Hedman: In many states, schools receiving state funding are required to meet these standards, therefore requiring more costly and complex systems. As a result, lower energy use is achieved. However, these types of systems typically required an increased maintenance program and a staff knowledgeable with the system operation.

Jefferson: The USGBC has made the “greening of schools” a huge priority, and we’ve tried to take that mission to our projects. I think the biggest negative we’ve found with the LEED program is in working with rural school districts. Rural communities are not “sprawl,” which LEED discourages.
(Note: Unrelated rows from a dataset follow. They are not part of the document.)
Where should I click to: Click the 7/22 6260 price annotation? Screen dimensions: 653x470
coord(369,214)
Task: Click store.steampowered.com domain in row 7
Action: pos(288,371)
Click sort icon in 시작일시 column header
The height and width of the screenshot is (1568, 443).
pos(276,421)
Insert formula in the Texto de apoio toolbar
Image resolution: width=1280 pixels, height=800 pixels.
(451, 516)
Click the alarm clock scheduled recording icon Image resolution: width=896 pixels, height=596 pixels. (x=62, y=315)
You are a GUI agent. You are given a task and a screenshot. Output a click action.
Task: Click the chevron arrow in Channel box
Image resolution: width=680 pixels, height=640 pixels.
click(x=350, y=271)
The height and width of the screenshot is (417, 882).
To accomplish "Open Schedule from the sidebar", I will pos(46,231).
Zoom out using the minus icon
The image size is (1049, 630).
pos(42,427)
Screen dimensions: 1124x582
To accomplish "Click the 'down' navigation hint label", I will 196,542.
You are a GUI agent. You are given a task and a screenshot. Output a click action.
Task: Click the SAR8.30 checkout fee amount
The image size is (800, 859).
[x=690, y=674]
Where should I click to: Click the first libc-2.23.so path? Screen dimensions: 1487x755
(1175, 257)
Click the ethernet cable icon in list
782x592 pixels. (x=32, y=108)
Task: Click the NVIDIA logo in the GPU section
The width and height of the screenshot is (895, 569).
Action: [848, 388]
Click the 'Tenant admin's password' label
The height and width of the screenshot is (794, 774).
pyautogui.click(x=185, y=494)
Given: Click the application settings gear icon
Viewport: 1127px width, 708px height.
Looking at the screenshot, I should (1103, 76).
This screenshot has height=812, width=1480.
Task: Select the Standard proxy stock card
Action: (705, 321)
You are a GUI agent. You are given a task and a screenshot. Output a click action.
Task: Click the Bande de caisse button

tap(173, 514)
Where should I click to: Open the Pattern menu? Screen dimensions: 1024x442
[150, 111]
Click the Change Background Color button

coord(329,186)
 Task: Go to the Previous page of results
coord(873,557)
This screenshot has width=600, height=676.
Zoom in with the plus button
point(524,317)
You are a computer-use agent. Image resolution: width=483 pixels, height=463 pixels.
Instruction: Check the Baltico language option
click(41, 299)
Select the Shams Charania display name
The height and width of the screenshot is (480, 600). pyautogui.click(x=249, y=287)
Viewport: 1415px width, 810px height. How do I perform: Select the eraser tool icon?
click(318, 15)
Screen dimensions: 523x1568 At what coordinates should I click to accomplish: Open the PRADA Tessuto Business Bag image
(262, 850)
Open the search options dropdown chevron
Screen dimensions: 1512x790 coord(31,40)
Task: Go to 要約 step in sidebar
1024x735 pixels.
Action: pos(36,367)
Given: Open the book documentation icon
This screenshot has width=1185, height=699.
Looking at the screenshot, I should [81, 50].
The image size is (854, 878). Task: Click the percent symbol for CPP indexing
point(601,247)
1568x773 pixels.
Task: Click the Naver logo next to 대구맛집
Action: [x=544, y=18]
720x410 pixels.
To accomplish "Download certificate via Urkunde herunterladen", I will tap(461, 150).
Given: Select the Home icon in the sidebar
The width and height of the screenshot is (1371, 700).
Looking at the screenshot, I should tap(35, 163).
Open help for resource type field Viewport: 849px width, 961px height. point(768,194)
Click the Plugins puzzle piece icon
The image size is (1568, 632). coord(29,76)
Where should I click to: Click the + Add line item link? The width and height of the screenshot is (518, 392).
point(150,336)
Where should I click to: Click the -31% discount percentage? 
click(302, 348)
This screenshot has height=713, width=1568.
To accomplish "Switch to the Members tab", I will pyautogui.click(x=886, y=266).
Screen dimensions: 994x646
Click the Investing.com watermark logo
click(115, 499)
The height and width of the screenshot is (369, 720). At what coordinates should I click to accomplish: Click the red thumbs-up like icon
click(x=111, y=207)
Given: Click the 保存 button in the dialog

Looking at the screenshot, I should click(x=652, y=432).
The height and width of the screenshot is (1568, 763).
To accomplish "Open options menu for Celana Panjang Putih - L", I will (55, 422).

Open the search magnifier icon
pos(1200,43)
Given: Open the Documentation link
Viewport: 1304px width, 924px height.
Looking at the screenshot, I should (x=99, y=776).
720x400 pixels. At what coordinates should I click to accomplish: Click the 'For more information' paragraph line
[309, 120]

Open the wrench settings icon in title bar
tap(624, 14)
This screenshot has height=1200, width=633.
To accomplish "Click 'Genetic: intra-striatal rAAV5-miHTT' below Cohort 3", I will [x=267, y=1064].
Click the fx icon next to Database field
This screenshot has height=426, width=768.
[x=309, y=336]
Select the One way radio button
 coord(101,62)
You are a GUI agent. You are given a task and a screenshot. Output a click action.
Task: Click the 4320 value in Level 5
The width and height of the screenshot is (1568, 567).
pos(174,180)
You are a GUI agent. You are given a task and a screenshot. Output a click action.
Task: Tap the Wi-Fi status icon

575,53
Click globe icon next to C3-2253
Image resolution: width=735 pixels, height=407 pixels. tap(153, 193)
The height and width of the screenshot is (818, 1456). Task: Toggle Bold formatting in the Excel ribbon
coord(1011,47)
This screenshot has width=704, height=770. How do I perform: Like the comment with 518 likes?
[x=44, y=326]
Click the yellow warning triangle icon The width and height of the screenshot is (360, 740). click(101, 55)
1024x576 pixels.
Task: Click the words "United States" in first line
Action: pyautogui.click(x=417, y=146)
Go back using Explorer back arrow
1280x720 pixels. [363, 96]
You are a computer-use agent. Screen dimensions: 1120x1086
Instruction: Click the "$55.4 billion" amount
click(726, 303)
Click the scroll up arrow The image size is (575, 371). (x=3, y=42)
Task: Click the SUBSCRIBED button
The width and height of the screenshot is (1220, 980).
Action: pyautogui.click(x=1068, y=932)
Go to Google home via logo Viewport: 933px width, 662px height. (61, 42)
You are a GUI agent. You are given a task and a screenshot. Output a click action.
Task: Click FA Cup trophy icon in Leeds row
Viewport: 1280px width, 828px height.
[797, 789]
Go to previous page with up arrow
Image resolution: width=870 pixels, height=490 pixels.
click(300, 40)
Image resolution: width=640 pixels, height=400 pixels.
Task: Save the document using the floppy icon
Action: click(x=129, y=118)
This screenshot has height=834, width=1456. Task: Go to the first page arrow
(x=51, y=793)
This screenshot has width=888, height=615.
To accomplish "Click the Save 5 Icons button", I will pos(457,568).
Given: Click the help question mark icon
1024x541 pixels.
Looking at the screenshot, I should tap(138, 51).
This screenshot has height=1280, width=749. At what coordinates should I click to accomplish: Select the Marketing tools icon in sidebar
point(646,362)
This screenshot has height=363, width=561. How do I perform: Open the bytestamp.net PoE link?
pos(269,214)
I think that there needs to be further thought given to what sustainability means in the context of small farming/ranching communities, and how that differs from urban environments.

CSE: Which code/standard proves to be most challenging in such facilities?

Hedman: The International Energy Conservation Code (IECC), while not difficult to implement in a design, can pose challenges to the project budget adopted by a municipality.

Najafi: With the emergence of the codified sustainability practices represented in the IgCC, there is a matrix of requirements that need to be navigated to determine the best path forward.

Hammelman: The most challenging code that impacts our clients is the recent adoption of the IECC 2012, which pushes the envelope on energy performance within facilities. It requires owners and contractors to rethink their traditional constructed facilities, especially with the requirement that a project is fully commissioned within a certain time frame after the certificate of occupancy is issued. These codes also influence the architectural community, because meeting the energy code can no longer be addressed as an engineering issue but also requires forethought with regard to architectural design decisions and construction. These standards are increasing the need for energy modeling early on in the design process to confirm compliance with the energy codes.

CSE: Do you find codes affecting K-12 school structures to be more or less taxing than those impacting work on other building types?

Najafi: School systems are focal points for the community in terms of projecting a sustainable approach for the constructed environment. At the same time, construction budgets are constantly challenged. This leads to a more mindful approach for the design process than in the past. However, internal operational and maintenance practices often limit our choices when selecting systems.

Hedman: As every building type has specific code sections which need to be addressed in design, we see little difference in the code impact on the design of schools as opposed to other building types.